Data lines

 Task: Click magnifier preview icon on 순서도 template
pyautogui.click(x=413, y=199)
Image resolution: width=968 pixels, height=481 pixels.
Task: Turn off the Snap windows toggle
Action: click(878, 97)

Work instructions> Reproduce every one of the items above word for word.

Complete output>
 Task: Click magnifier preview icon on 순서도 template
pyautogui.click(x=413, y=199)
Image resolution: width=968 pixels, height=481 pixels.
Task: Turn off the Snap windows toggle
Action: click(878, 97)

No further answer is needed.